What to do: Swap "chevron" for "arrow" everywhere in the entries and give them back otherwise unchanged. Leave the pictures out.

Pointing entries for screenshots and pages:
╭──
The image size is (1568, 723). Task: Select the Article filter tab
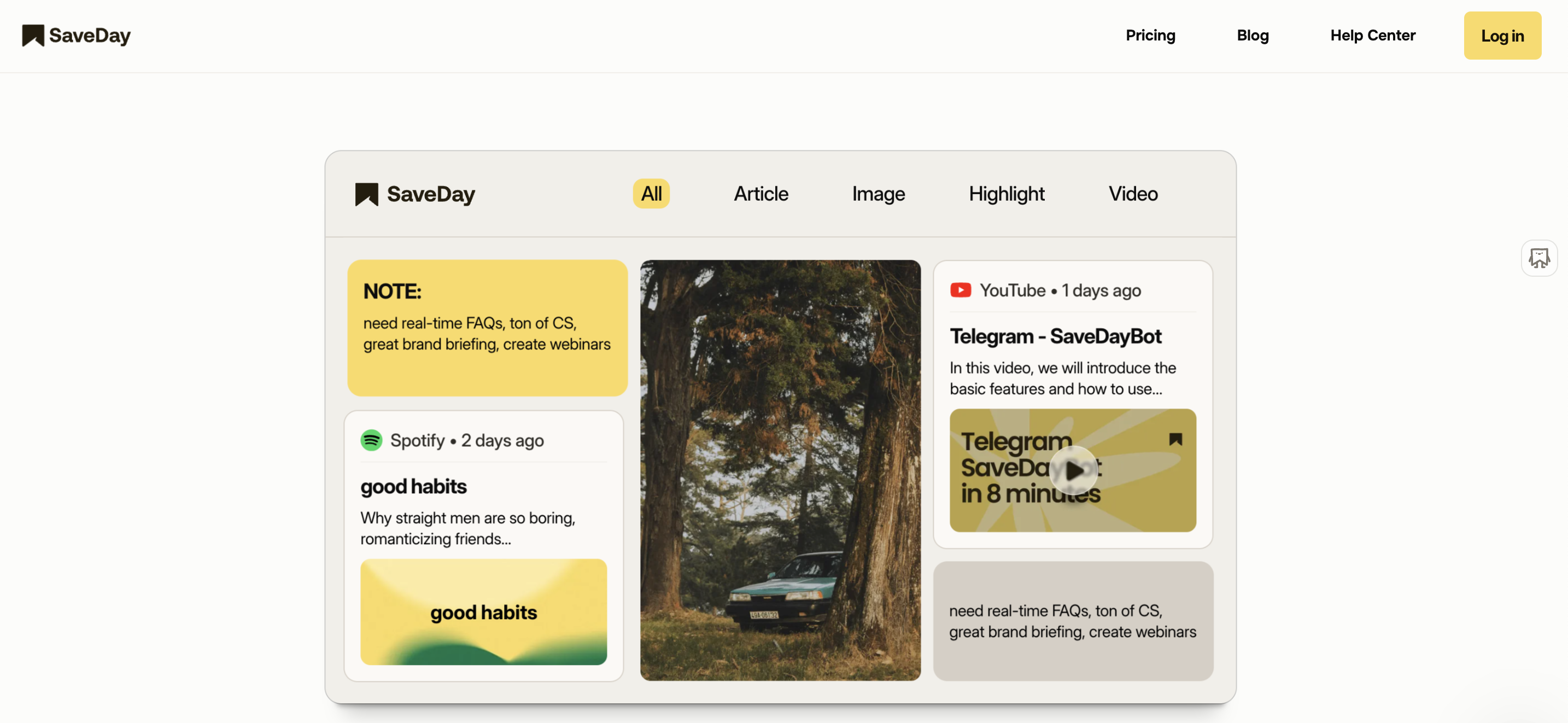[x=761, y=193]
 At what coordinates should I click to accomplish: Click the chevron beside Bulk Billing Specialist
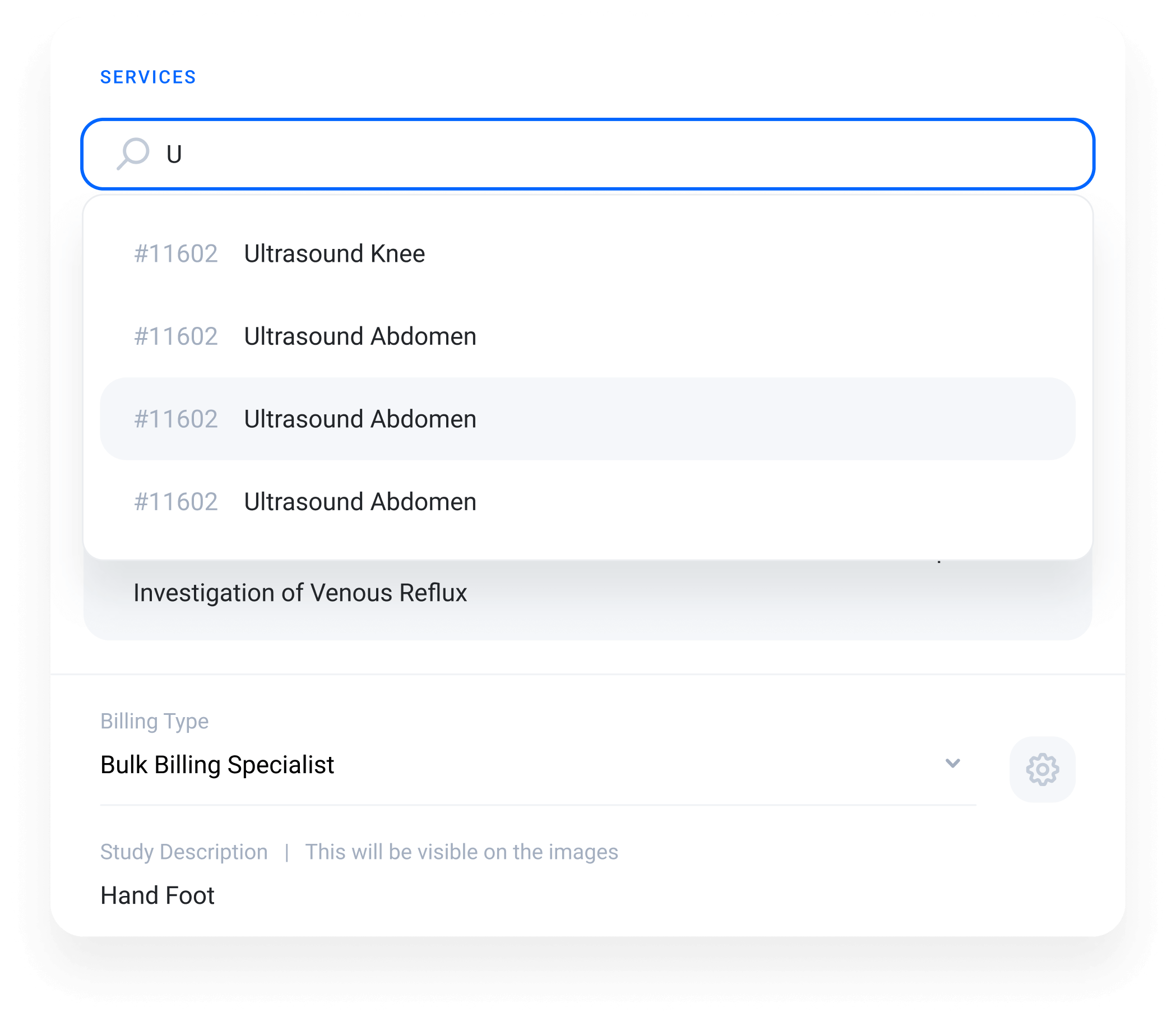pos(954,764)
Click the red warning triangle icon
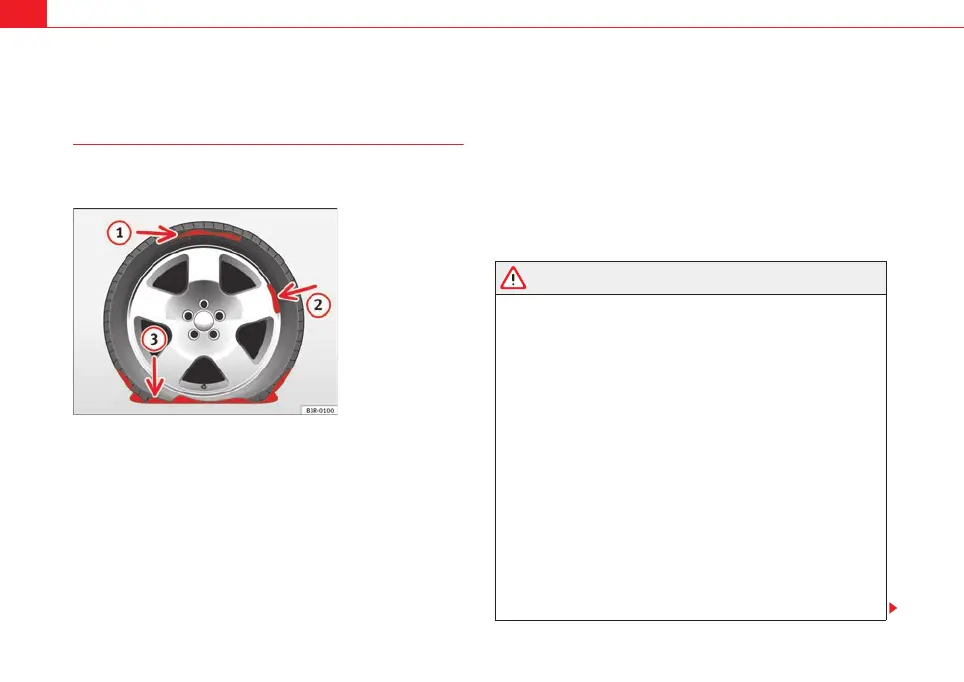The height and width of the screenshot is (682, 964). (513, 278)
╰──
Exercise result:
The image size is (1568, 723). Task: Select the Article filter tab
[x=761, y=193]
 At what coordinates should I click to accomplish: Click the arrow beside Bulk Billing Specialist
pos(954,764)
Click the red warning triangle icon
The height and width of the screenshot is (682, 964). (513, 278)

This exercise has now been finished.